:: 표시된 항목 ::

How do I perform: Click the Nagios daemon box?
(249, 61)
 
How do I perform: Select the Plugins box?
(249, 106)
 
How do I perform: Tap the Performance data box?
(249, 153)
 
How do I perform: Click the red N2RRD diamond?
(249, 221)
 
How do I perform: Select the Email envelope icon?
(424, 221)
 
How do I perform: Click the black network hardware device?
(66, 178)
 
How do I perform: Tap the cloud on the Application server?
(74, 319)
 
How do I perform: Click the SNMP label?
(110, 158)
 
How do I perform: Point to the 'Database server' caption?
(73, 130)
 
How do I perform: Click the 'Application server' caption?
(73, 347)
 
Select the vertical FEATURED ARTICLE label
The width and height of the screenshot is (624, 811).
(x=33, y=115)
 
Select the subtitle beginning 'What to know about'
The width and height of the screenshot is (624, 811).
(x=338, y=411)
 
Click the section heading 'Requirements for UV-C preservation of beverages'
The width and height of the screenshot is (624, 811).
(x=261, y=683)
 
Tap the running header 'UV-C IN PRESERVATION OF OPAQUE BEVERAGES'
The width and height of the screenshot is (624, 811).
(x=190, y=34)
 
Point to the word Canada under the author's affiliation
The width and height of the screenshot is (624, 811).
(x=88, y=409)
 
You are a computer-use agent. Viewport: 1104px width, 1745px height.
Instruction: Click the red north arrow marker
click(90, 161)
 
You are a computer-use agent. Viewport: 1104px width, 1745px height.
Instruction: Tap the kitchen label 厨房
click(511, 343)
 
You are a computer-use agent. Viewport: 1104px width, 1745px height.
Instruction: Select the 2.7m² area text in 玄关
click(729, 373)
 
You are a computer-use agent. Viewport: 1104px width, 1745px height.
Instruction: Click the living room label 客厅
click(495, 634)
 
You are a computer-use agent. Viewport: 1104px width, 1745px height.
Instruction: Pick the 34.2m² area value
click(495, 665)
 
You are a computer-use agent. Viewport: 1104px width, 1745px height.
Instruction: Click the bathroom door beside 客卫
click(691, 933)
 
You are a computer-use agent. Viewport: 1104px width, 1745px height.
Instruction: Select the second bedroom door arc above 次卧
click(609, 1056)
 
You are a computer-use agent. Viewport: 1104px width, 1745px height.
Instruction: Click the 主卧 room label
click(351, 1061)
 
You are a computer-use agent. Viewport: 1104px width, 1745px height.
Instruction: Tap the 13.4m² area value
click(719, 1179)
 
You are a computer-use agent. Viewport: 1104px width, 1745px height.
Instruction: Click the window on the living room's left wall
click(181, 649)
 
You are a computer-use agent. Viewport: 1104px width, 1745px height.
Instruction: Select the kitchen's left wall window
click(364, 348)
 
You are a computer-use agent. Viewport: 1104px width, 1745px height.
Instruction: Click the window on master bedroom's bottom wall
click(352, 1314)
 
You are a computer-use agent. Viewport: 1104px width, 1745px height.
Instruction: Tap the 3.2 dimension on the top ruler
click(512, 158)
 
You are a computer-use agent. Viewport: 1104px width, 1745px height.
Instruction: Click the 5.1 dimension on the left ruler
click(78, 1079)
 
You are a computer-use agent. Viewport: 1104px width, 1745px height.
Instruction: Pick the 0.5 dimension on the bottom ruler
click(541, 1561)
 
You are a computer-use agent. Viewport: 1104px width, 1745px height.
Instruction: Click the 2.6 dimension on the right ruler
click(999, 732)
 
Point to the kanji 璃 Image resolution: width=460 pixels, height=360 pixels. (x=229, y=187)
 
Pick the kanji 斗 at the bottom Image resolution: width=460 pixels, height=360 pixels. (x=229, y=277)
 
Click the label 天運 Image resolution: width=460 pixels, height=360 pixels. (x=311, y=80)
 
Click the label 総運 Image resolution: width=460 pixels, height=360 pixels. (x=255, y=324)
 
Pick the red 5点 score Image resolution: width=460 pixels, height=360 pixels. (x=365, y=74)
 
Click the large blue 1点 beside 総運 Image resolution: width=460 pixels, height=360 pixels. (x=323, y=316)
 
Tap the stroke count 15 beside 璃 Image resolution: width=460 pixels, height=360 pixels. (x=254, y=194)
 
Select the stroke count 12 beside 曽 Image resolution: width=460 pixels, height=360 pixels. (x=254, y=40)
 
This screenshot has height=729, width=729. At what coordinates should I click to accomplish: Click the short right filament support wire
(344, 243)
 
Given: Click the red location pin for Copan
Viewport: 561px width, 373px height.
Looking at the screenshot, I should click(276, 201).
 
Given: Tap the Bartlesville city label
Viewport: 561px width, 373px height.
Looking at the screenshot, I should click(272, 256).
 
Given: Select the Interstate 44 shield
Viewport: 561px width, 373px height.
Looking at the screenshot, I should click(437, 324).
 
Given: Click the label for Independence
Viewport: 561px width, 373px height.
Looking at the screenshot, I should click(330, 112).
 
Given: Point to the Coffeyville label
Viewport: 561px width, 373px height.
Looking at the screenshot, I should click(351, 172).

:::

> **수행할 과제**
모든 항목을 다시 쓰되, "How do I perform" 표현은 모두 "How can I do" 표현으로 변경하고 나머지는 그대로 두십시오.

> **응답 내용**
How can I do: Click the Nagios daemon box?
(249, 61)
 
How can I do: Select the Plugins box?
(249, 106)
 
How can I do: Tap the Performance data box?
(249, 153)
 
How can I do: Click the red N2RRD diamond?
(249, 221)
 
How can I do: Select the Email envelope icon?
(424, 221)
 
How can I do: Click the black network hardware device?
(66, 178)
 
How can I do: Tap the cloud on the Application server?
(74, 319)
 
How can I do: Click the SNMP label?
(110, 158)
 
How can I do: Point to the 'Database server' caption?
(73, 130)
 
How can I do: Click the 'Application server' caption?
(73, 347)
 
Select the vertical FEATURED ARTICLE label
The width and height of the screenshot is (624, 811).
(x=33, y=115)
 
Select the subtitle beginning 'What to know about'
The width and height of the screenshot is (624, 811).
(x=338, y=411)
 
Click the section heading 'Requirements for UV-C preservation of beverages'
The width and height of the screenshot is (624, 811).
(x=261, y=683)
 
Tap the running header 'UV-C IN PRESERVATION OF OPAQUE BEVERAGES'
The width and height of the screenshot is (624, 811).
(x=190, y=34)
 
Point to the word Canada under the author's affiliation
The width and height of the screenshot is (624, 811).
(x=88, y=409)
 
You are a computer-use agent. Viewport: 1104px width, 1745px height.
Instruction: Click the red north arrow marker
click(90, 161)
 
You are a computer-use agent. Viewport: 1104px width, 1745px height.
Instruction: Tap the kitchen label 厨房
click(511, 343)
 
You are a computer-use agent. Viewport: 1104px width, 1745px height.
Instruction: Select the 2.7m² area text in 玄关
click(729, 373)
 
You are a computer-use agent. Viewport: 1104px width, 1745px height.
Instruction: Click the living room label 客厅
click(495, 634)
 
You are a computer-use agent. Viewport: 1104px width, 1745px height.
Instruction: Pick the 34.2m² area value
click(495, 665)
 
You are a computer-use agent. Viewport: 1104px width, 1745px height.
Instruction: Click the bathroom door beside 客卫
click(691, 933)
 
You are a computer-use agent. Viewport: 1104px width, 1745px height.
Instruction: Select the second bedroom door arc above 次卧
click(609, 1056)
 
You are a computer-use agent. Viewport: 1104px width, 1745px height.
Instruction: Click the 主卧 room label
click(351, 1061)
 
You are a computer-use agent. Viewport: 1104px width, 1745px height.
Instruction: Tap the 13.4m² area value
click(719, 1179)
 
You are a computer-use agent. Viewport: 1104px width, 1745px height.
Instruction: Click the window on the living room's left wall
click(181, 649)
 
You are a computer-use agent. Viewport: 1104px width, 1745px height.
Instruction: Select the kitchen's left wall window
click(364, 348)
 
You are a computer-use agent. Viewport: 1104px width, 1745px height.
Instruction: Click the window on master bedroom's bottom wall
click(352, 1314)
 
You are a computer-use agent. Viewport: 1104px width, 1745px height.
Instruction: Tap the 3.2 dimension on the top ruler
click(512, 158)
 
You are a computer-use agent. Viewport: 1104px width, 1745px height.
Instruction: Click the 5.1 dimension on the left ruler
click(78, 1079)
 
You are a computer-use agent. Viewport: 1104px width, 1745px height.
Instruction: Pick the 0.5 dimension on the bottom ruler
click(541, 1561)
 
You are a computer-use agent. Viewport: 1104px width, 1745px height.
Instruction: Click the 2.6 dimension on the right ruler
click(999, 732)
 
Point to the kanji 璃 Image resolution: width=460 pixels, height=360 pixels. (x=229, y=187)
 
Pick the kanji 斗 at the bottom Image resolution: width=460 pixels, height=360 pixels. (x=229, y=277)
 
Click the label 天運 Image resolution: width=460 pixels, height=360 pixels. (x=311, y=80)
 
Click the label 総運 Image resolution: width=460 pixels, height=360 pixels. (x=255, y=324)
 
Pick the red 5点 score Image resolution: width=460 pixels, height=360 pixels. (x=365, y=74)
 
Click the large blue 1点 beside 総運 Image resolution: width=460 pixels, height=360 pixels. (x=323, y=316)
 
Tap the stroke count 15 beside 璃 Image resolution: width=460 pixels, height=360 pixels. (x=254, y=194)
 
Select the stroke count 12 beside 曽 Image resolution: width=460 pixels, height=360 pixels. (x=254, y=40)
 
This screenshot has height=729, width=729. At what coordinates should I click to accomplish: Click the short right filament support wire
(344, 243)
 
Given: Click the red location pin for Copan
Viewport: 561px width, 373px height.
Looking at the screenshot, I should click(276, 201).
 
Given: Tap the Bartlesville city label
Viewport: 561px width, 373px height.
Looking at the screenshot, I should click(272, 256).
 
Given: Select the Interstate 44 shield
Viewport: 561px width, 373px height.
Looking at the screenshot, I should click(437, 324).
 
Given: Click the label for Independence
Viewport: 561px width, 373px height.
Looking at the screenshot, I should click(330, 112).
 
Given: Point to the Coffeyville label
Viewport: 561px width, 373px height.
Looking at the screenshot, I should click(351, 172).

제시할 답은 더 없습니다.